- **Required work**: Set down exactly the stretch of lines below that opens at the line containing "CEO/리더십 (141, 1590)" and continues through the last line of the entries, and nothing else.
═══
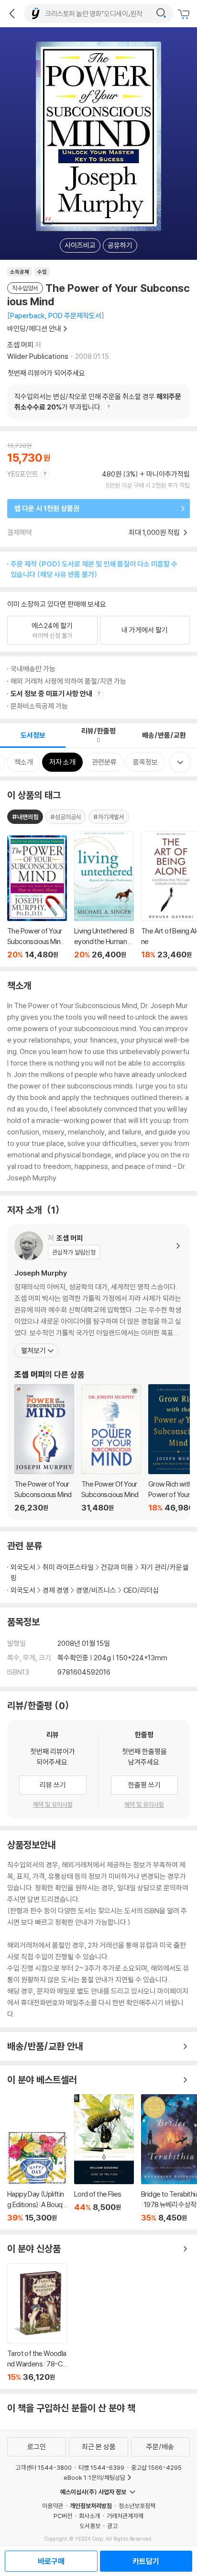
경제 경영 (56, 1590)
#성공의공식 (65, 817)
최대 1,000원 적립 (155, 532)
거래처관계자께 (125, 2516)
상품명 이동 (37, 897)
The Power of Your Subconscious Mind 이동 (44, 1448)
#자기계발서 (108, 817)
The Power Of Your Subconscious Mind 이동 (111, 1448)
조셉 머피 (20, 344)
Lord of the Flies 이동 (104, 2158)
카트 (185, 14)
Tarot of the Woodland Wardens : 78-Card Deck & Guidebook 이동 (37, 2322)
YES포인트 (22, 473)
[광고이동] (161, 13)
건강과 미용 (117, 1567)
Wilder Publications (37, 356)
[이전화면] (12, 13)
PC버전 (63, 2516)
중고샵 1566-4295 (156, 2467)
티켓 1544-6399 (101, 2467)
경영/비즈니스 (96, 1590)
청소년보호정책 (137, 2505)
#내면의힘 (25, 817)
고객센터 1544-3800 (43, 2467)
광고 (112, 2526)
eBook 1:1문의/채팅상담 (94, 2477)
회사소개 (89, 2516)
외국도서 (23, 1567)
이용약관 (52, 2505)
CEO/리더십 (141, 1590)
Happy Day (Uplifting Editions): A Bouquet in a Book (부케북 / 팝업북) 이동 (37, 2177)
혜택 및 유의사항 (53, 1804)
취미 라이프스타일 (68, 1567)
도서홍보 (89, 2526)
═══
- **Answer below**:
CEO/리더십 (141, 1590)
Happy Day (Uplifting Editions): A Bouquet in a Book (부케북 / 팝업북) 이동 (37, 2177)
혜택 및 유의사항 (53, 1804)
취미 라이프스타일 (68, 1567)
도서홍보 (89, 2526)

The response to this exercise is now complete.